I spend recess in the library, and lunch alone in the cafeteria with the book I’ve checked out. I’ve read the book before but today I need the reassurance of a familiar plot. I wait for someone to sit next to me at the rectangular table, or for someone to talk to me as they pass by, but no one does. Across the cafeteria I see Maria Fabiola laughing. Even though she’s far away I know what her bracelets sound like as they spiral up and down her tan arm.
A lunch without friends is a lunch that’s too long. I glance at my Swatch watch frequently, and at one point am convinced it’s stopped though it’s still ticking as loudly as a guilty heartbeat. Through the pleated fabric of my skirt, I pat the pocket of my shorts, searching for the pills—I’m not sure what their purpose is. They’re like tiny Easter eggs I’ve collected. What does anyone do with Easter eggs except show off how many have been found, and then let them rot?
Toward the end of the lunch period, I’m scheduled to meet with Mr. London, the English teacher, to discuss the extra-credit reading he’s recommended for me. Mr. London came to Spragg soon after graduating college and he’s probably too young to be teaching eighth graders—there’s not enough of an age gap. At the start of the school year Mr. London assigned Jack London’s work, and someone asked if he was related to Jack London. He became theatrically vague about whether he might be related to the great writer, which didn’t fool me. Other students at the school like to make connections between things that have no roots in reality.
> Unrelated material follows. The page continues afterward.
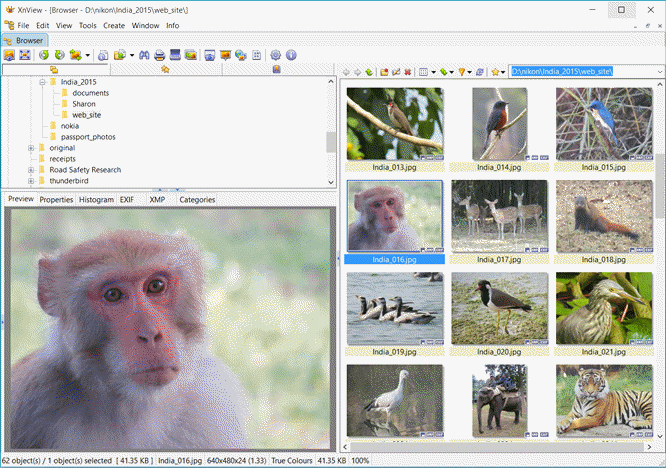Viewport: 666px width, 468px height.
Task: Click the Search binoculars icon
Action: pyautogui.click(x=144, y=55)
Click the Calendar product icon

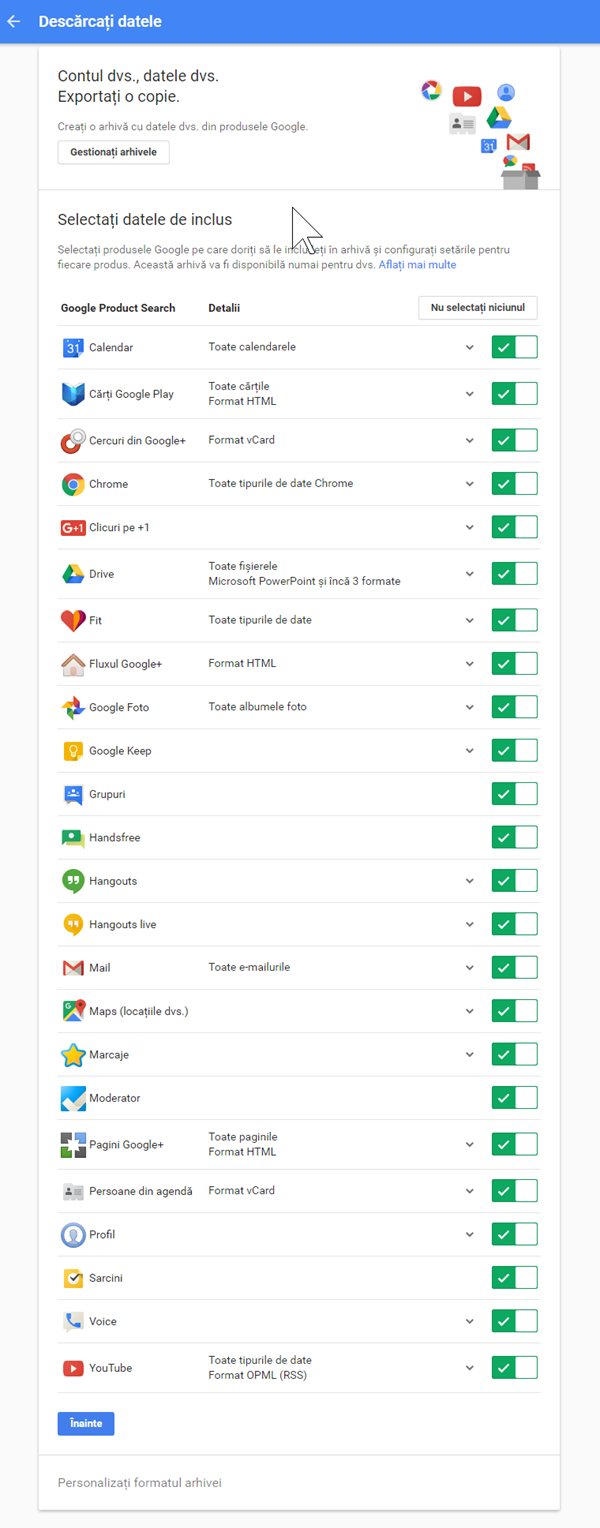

We meet in the Male Teacher’s Lounge, which is basically his private office because there are no other male teachers except for the P.E. teacher, Mr. Robinson, who uses the Sports Staff office as his lair. He even put an Australian flag on the door to mark his territory. The Female Teacher’s Lounge is crowded and smells like the shallow vase water of dying flowers. The Male Teacher’s Lounge always smells of burnt coffee—the scent of testosterone, I assume.